IN WITNESS WHEREOF, the parties hereto have caused this Agreement to be executed in duplicate by their respective officers on the day and year first written above.

Attest:

/s/ Paul Elmlinger
Secretary

Atlantic Whitehall Funds Trust
(a Delaware statutory trust)

By: /s/ Mark Santero
Title: President and Principal Executive Officer

Attest:

/s/ Paul Elmlinger
Secretary



Atlantic Trust Advisors, Inc.
(a New York corporation)

By: /s/ Steve Prostano
Title: President and Chief Executive Officer

APPENDIX A
FUNDS AND EFFECTIVE DATES

Name of Fund

Effective Date of Advisory Agreement

The Atlantic Whitehall Growth & Income Fund

February 14, 2003

The Atlantic Whitehall Growth Fund

February 14, 2003

The Atlantic Whitehall Income Fund

February 14, 2003

The Atlantic Whitehall High Yield Fund

February 14, 2003

APPENDIX B
COMPENSATION TO THE ADVISOR

The Trust shall pay the Advisor, out of the assets of a Fund, as full compensation for all services rendered, a monthly advisory fee for such Fund, on the first business day of each month, as set forth below. Such fee shall be calculated by applying the following annual rates to the average daily net assets of such Fund for the preceding calendar month computed in the manner used for the determination of the net asset value of shares of such Fund.

Name of Fund

Annual Rate

The Atlantic Whitehall Growth and Income Fund 0.85%*

The Atlantic Whitehall Growth Fund 0.85%*

The Atlantic Whitehall Income Fund 0.65%*

The Atlantic Whitehall High Yield Fund 0.75%*

 

The Advisor has agreed to waive and/or reimburse its management fee for the period December 1, 2002 through November 30, 2003 to the extent necessary to maintain each Series of Atlantic Whitehall Funds Trust, net expenses as follows: Atlantic Whitehall Growth Fund, 1.39%; Atlantic Whitehall Growth and Income Fund, 1.45%, Atlantic Whitehall High Yield Fund, 0.95% and Atlantic Whitehall Income Fund, 1.28%.

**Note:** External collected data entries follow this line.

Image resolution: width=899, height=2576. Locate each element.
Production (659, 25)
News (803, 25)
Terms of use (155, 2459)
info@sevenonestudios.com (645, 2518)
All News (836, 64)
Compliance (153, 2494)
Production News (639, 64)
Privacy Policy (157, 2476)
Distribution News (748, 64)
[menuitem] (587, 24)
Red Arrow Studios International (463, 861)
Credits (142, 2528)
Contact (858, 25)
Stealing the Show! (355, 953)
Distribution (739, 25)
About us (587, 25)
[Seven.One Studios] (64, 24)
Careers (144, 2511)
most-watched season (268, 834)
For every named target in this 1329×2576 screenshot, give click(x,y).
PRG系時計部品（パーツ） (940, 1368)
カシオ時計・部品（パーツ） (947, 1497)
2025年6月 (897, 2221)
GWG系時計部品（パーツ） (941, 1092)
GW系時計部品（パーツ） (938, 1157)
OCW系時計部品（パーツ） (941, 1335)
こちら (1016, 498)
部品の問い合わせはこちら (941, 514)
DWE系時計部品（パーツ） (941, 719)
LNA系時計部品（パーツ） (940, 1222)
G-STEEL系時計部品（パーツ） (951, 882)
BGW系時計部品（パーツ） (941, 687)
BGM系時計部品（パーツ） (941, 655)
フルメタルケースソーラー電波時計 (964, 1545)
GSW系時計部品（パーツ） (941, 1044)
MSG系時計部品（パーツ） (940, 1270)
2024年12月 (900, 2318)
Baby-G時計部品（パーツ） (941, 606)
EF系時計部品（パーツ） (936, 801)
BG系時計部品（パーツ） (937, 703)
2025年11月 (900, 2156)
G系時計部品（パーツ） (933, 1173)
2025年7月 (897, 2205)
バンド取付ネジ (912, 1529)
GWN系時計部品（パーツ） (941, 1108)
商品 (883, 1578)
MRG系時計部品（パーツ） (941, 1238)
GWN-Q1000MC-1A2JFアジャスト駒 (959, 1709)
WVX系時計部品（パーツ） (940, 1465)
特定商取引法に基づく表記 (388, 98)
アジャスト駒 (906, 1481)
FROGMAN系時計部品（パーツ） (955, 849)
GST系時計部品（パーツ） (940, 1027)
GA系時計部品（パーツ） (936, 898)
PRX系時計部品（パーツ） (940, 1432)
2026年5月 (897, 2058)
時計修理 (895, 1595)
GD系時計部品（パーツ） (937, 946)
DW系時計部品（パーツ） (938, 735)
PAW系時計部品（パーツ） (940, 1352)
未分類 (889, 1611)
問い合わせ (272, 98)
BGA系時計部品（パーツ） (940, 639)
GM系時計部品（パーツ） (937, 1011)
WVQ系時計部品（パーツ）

If the fees payable to the Advisor begin to accrue before the end of any month or if this Contract terminates before the end of any month, the fees for the period from that date to the end of that month or from the beginning of that month to the date of termination, as the case may be, shall be prorated according to the proportion which the period bears to the full month in which the effectiveness or termination occurs. For purposes of calculating the monthly fees, the value of the net assets of each Fund shall be computed in the manner specified in the Prospectus for the computation of net asset value. For purposes of this Contract, "business day" means each weekday except those holidays on which the Federal Reserve Bank of New York, the New York Stock Exchange (the "Exchange") or the Adviser are closed. Currently, those holidays include: New Year's Day, Martin Luther King, Jr. Day, Presidents' Day, Good Friday, Memorial Day, Independence Day, Labor Day, Columbus Day, Veterans' Day, Thanksgiving and Christmas.